エピローグ SMILE
第41話 ドタバタ
最後の最後でジミィと花蓮が僕達を裏切る。すなわち、脅しに屈しないで約束を破るという展開もあり得たが、彼らはそうはしなかった。
ゲームから帰った僕を迎えたのは、ゲームが始まる時と同じメンバー。
ジミィに、花蓮に、そして都さんだった。
都さんがいるということは、花蓮が約束を守ったということ。花蓮に視線を向けると、彼女は僕の視線に気づき、小さく笑ってうなずいた。
「本当に……良かったのか?」
ジミィが花蓮に尋ねる。彼女は横にいるジミィを見上げた。その横顔は、まるで朝日のように美しい少女のものだった。眠たげな半目の奥が、きらきらと希望のように輝いている。
「あたし達は、手を伸ばせば届くものの為に闘っていた。だから……これで、良かったんだと思う」
花蓮はそれから、不意に僕のほうを見つめた。瞳は大きく見開かれており、テレビ画面そのままの、彼女の笑顔がそこにあった。
「それに、あなたの恋を……応援したい気持ちもあったしね?」
どきんと胸が跳ねた。
「直也――っ」
バンっと勢いよく、非常階段への扉が開かれた。その聞き覚えのありすぎる声にしびれを感じつつ、弾かれたように視線を向ける。そこには、雛乃の姿があった。

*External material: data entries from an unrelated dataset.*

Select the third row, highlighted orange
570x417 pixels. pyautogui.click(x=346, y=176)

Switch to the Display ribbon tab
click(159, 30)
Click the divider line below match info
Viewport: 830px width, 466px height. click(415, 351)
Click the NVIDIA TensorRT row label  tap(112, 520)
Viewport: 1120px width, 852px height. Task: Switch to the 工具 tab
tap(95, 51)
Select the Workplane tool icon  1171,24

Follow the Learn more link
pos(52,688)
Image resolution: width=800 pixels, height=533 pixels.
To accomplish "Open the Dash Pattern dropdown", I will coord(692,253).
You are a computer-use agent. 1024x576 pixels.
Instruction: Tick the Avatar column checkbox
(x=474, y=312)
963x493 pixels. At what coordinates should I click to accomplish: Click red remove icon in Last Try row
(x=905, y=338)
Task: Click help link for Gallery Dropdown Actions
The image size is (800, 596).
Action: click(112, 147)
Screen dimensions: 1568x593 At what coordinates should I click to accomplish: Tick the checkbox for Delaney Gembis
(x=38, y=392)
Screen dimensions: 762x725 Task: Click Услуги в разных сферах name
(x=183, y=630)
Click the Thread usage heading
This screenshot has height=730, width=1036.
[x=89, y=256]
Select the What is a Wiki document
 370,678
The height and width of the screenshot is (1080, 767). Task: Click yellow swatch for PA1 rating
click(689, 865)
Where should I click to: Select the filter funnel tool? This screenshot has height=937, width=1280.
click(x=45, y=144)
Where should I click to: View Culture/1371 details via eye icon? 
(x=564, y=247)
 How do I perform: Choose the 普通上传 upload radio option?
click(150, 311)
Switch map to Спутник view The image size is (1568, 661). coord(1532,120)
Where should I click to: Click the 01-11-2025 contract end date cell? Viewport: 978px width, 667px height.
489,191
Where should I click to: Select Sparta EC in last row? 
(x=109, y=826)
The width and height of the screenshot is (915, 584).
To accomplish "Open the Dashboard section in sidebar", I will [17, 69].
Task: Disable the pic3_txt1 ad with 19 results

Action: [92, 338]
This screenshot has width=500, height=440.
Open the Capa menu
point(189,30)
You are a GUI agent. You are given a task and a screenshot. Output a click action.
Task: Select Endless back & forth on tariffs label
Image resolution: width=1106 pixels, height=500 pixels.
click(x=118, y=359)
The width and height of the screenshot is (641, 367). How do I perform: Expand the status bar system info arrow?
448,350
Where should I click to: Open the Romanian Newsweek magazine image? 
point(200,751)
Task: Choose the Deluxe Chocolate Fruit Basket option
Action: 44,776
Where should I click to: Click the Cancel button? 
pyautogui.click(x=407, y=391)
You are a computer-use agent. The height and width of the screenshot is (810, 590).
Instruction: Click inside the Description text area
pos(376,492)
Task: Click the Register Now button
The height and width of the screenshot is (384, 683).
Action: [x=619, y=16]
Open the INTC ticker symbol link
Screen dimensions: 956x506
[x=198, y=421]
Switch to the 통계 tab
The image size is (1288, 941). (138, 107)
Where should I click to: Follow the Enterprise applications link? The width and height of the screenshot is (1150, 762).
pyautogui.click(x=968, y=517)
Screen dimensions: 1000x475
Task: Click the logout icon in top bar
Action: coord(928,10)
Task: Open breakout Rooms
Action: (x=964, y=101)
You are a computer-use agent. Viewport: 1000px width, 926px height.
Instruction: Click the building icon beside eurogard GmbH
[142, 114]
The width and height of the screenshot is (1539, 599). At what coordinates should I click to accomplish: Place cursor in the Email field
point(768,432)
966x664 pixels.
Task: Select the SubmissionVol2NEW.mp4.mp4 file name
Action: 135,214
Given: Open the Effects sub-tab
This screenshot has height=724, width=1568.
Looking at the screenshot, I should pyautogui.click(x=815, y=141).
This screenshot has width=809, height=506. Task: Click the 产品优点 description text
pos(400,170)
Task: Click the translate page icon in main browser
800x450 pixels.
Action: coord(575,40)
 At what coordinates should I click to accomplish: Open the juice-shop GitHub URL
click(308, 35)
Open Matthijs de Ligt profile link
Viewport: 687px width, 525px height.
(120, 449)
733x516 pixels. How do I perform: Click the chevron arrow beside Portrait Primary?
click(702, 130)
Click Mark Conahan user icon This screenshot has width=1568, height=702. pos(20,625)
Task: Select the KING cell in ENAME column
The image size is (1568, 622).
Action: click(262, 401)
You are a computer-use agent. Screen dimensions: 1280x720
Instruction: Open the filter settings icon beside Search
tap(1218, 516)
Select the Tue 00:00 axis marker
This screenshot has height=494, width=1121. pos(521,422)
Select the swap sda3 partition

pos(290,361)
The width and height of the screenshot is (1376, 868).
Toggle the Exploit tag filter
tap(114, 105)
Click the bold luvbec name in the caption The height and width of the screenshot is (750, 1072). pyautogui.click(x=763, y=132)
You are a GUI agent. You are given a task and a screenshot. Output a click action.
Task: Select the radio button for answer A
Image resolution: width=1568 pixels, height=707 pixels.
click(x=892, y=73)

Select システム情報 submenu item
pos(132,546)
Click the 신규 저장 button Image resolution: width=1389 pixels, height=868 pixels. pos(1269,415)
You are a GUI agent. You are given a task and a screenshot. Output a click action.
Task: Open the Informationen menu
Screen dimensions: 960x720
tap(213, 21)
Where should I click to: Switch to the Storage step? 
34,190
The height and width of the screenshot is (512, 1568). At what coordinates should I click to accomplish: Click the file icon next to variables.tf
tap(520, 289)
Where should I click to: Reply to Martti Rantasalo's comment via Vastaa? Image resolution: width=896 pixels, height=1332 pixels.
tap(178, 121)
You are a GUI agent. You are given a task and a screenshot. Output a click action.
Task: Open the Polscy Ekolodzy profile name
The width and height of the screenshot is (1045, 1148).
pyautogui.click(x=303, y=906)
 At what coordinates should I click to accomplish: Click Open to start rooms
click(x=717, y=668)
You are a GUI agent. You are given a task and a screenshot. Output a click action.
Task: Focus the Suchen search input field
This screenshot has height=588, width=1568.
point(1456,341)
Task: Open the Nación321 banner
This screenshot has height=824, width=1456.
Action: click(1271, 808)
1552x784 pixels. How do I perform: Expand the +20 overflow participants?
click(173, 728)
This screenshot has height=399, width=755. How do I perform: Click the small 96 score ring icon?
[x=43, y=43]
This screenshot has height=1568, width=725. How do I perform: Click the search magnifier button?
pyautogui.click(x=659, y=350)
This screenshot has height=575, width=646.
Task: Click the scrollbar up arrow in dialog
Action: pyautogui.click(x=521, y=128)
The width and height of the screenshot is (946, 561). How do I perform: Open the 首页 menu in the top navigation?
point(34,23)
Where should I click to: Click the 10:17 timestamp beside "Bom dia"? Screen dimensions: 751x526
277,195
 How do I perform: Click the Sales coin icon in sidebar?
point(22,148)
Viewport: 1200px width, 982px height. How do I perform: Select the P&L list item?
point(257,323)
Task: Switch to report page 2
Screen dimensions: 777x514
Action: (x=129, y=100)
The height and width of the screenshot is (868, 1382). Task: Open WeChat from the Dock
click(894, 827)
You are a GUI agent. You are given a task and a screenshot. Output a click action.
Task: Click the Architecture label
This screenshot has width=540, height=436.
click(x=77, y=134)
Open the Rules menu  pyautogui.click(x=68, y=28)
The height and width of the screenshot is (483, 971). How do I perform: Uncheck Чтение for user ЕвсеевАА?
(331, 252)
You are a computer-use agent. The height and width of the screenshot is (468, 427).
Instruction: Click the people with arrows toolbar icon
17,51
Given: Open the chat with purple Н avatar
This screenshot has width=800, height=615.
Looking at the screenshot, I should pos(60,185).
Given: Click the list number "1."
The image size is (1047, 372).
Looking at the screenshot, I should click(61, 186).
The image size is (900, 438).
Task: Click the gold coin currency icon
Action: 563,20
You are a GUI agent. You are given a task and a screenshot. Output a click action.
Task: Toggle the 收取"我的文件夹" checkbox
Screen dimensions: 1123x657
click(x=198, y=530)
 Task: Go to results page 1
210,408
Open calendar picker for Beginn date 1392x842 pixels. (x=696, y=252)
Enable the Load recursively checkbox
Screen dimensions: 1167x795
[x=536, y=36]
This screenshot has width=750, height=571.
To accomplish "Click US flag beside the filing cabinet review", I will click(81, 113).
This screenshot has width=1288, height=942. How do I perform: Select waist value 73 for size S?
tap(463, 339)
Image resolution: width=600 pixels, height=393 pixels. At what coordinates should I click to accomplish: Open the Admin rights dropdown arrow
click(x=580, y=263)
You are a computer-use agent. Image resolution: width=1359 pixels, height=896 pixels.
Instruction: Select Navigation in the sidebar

切りそろえたばかりの短い黒髪が、あちらこちらに跳ねていて、呼吸が軽く乱れている。彼女は、階段を駆け下りてきたのだろう。
「直也! 直也!」
雛乃が飛び跳ねるように、僕に抱きついてきた。その身体を受け止めようと反射的に手を広げる。しかし、人間一人分の衝撃に耐え切れず、僕はよろけて床に倒れてしまった。
「ありがとう!」
僕の上に折り重なった雛乃が、ぎゅっと首筋に手を回し抱きしめてきた。豊かな胸があたって気持ちが良い。しかし、脳内が桃色になったのは一瞬で、かぁっと一気に体温が上昇した。
「ひ、ひな、雛乃! あの、離れてくれ……っ」
「え? ねぇ、なんで? 直也は私のこと好きなんだよね? 私も直也のことが大好きっ。だから良いじゃな――」
「いけませんわッ! 学生ならば、もっと健全でおありなさいッ!」
僕たちの近くでしゃがみ、ずいっと都さんは、引き裂くように手を広げた。その手に引き離されて、雛乃の身体が浮き上がる。素早く僕は雛乃の下から抜け出して、立ち上がった。身体が離れた僕は、ほっと一息をつく。同時にちょっともったいなさも感じたが。
「ちょっと何すんの!」
雛乃が怒鳴る。都さんはびくんと大きく震えると、素早く僕の後ろに隠れた。その細いては僕の服をつまんでおり、かすかに震えが伝わってくる。先ほどの威勢の良さはどこへやら、すっかり萎縮してしまっているらしい。彼女たちの間で起こったこと(都さんは雛乃に殺されました×2)を考えれば、当然すぎる反応だ。
「ま、まあまあ雛乃。落ち着いて」
「むー……。でも、その女は直紀に告は――」
「あーあーあーッ! 聞こえませんわ! なにも聞こえませんわ!」
「なっ。何、ごまかすつもりなの!? ……いや待てよ。なかったことにするならそれはそれでいっか♪」
「え、え?」
あたふたと都さんが焦ったような顔を浮かべる。その表情をにこやかに眺めつつ、雛乃は「うそうそ」と笑った。
そんな僕らの様子を、
「あはは。モテモテだな、青鴉」
「……あたしも、嫌いじゃない」
「え!?」
「安心して。鈴緒のほうがずぅっと好き……」
「あっそ………………、ありがとな」
花蓮とジミィは、二人並んで笑顔で、穏やかな会話をしながら眺めていた。